- Exercise
From the listing below, restate word for word the lines from the line containing "Task: Click the 20:38 Export Scan row" down through the line containing "Task: Open Shashika Dulshan batsman link". Exclude pictures.

- Dataset excerpts
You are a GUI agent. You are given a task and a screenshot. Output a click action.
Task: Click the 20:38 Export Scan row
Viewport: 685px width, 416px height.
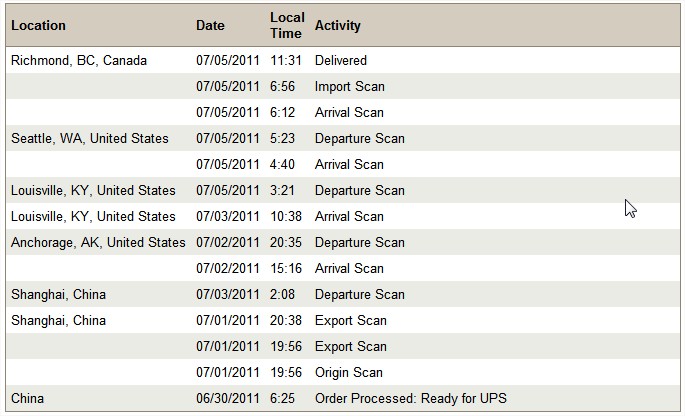pyautogui.click(x=343, y=320)
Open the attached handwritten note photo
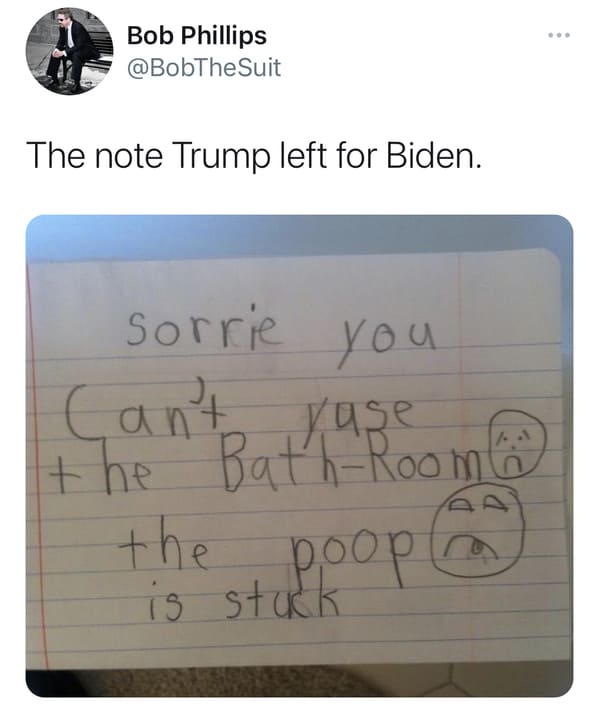The width and height of the screenshot is (599, 722). (299, 456)
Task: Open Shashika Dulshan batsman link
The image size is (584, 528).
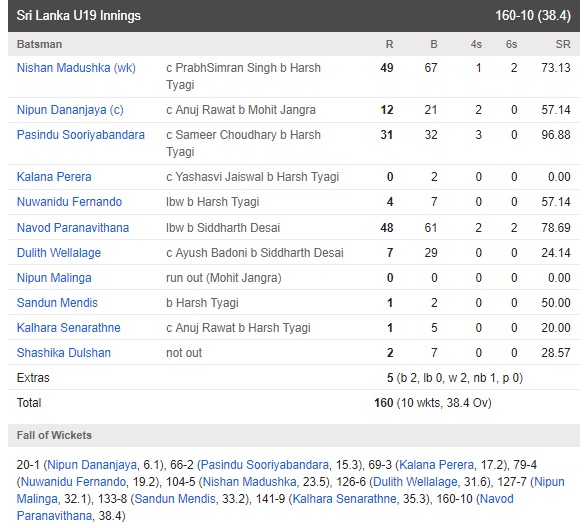Action: 64,353
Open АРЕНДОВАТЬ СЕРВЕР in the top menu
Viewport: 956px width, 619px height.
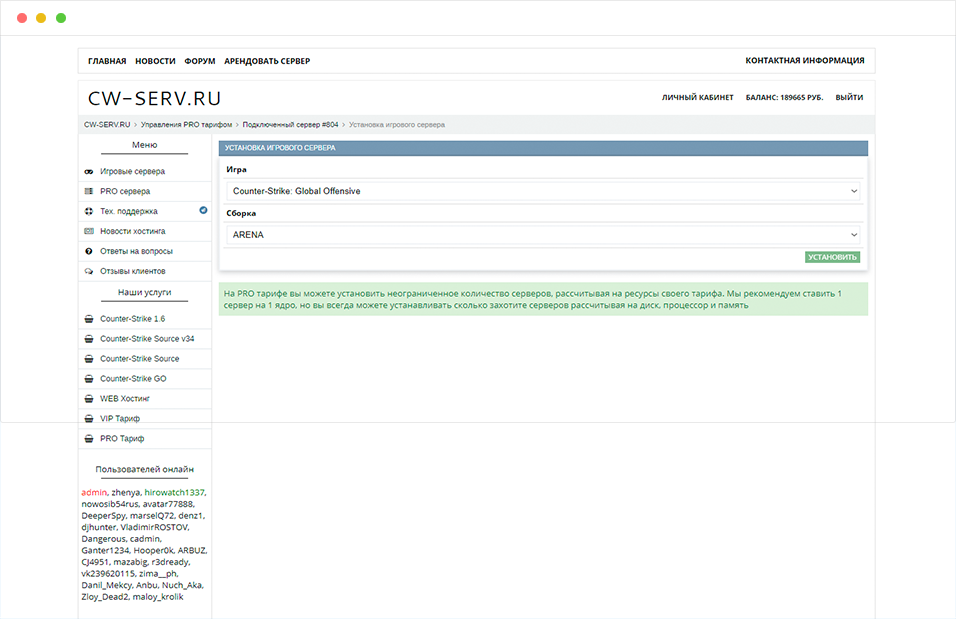click(267, 61)
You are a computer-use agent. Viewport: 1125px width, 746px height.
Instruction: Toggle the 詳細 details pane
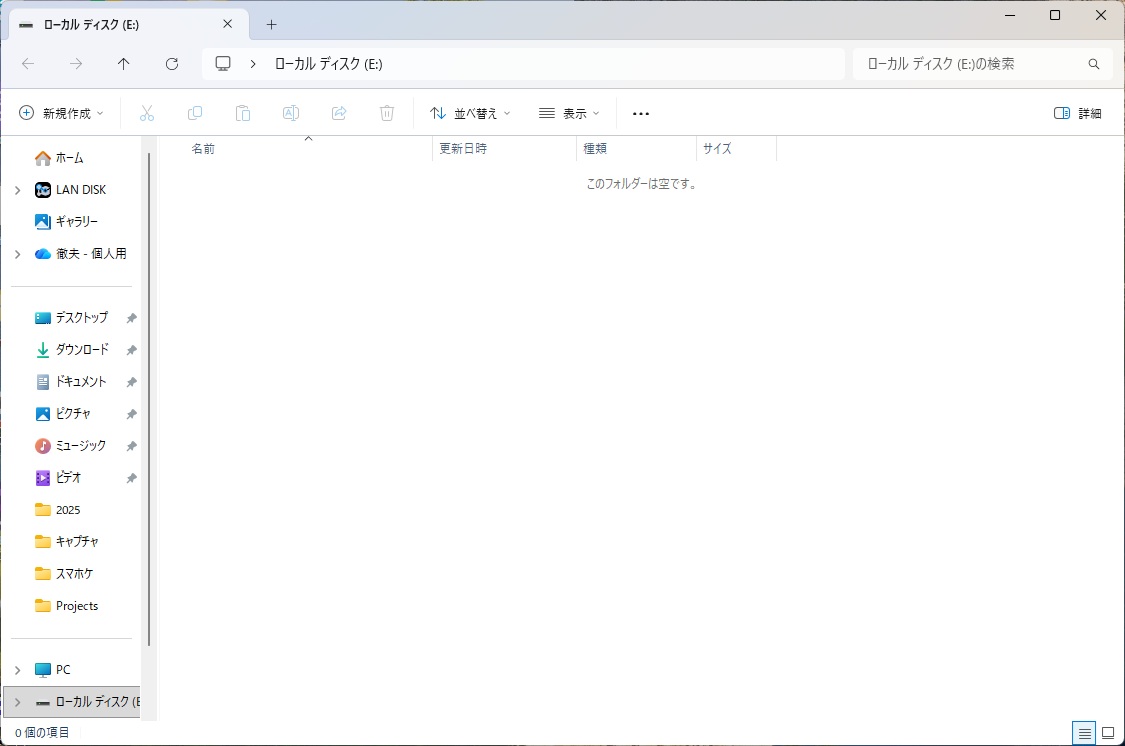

- Worked solution
Task: Click the 20:38 Export Scan row
Viewport: 685px width, 416px height.
pyautogui.click(x=343, y=320)
Open the attached handwritten note photo
The width and height of the screenshot is (599, 722). (299, 456)
Task: Open Shashika Dulshan batsman link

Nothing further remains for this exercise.